I am sure you are right that the original establishment of only one captain, one lieutenant and one ensign per British infantry company was increased at some time during the Napoleonic wars. I think cavalry troops also had three officers originally (ie six per squadron) and again this was possibly increased later.
The actual establishments are in the Public Record Office at Kew. I looked it up on the internet and they have 1,178 establishments on file dating from 1661 to 1996. These do not seem to be available electronically so I will have to visit in the New Year. I would like to compile a list of all changes during the Napoleonic wars.

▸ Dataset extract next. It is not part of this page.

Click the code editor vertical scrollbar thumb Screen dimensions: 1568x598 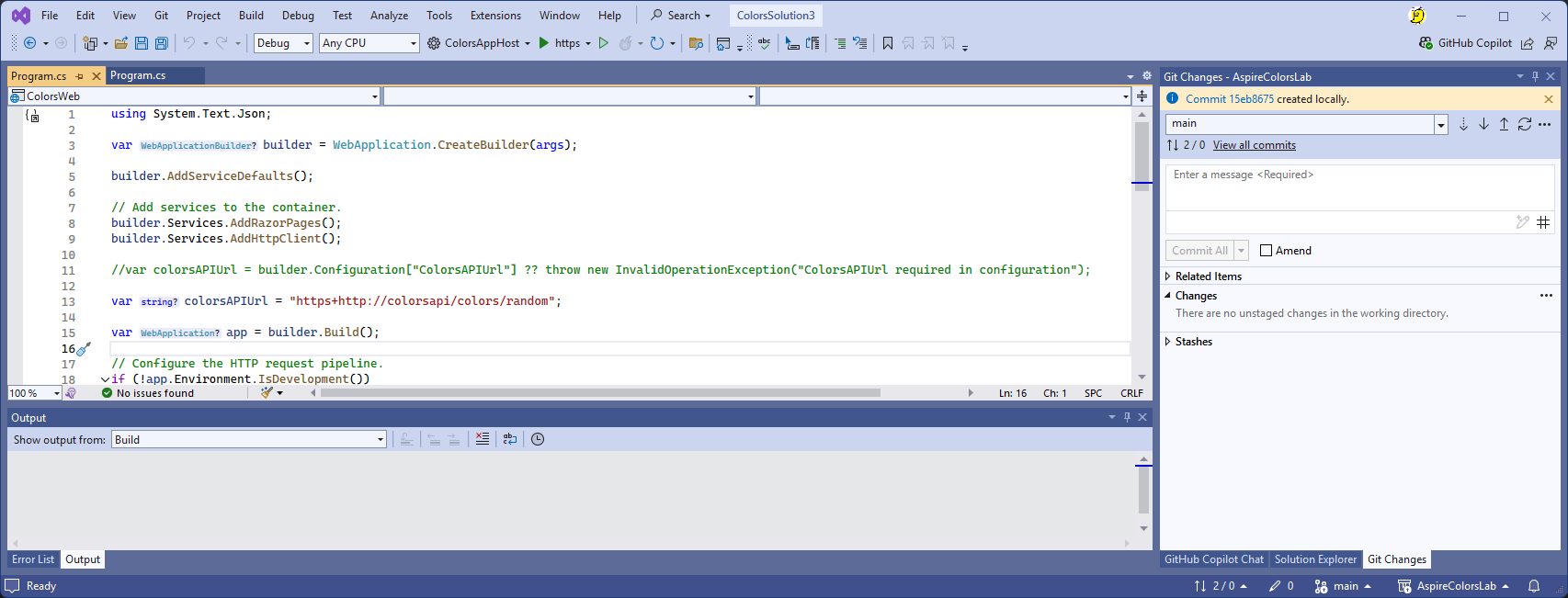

The only point I was making is that the ranks in any company were captain lieutenant or ensign. The senior officer, who should have been a captain, but on occasion was a lieutenant, was always on the front left of the company. The third most senior officer was on the left, whenever the company was in column or operating separated from the battalion. The second most senior officer and any additional officers were in the serrefile as a covering rank behing the rest of the company. Terms such as second lieutenant are appointments not ranks and an individual officer could change from second to first lieutenant and back again without any promotion or demotion, depending on casualties or new postings to the company. The term first or second lieutenant was merely a reflection of the seniority of the individual officers and not a rank as such.
Of course in action sometimes sergeants ended up commanding companies when all of the officers were casualties.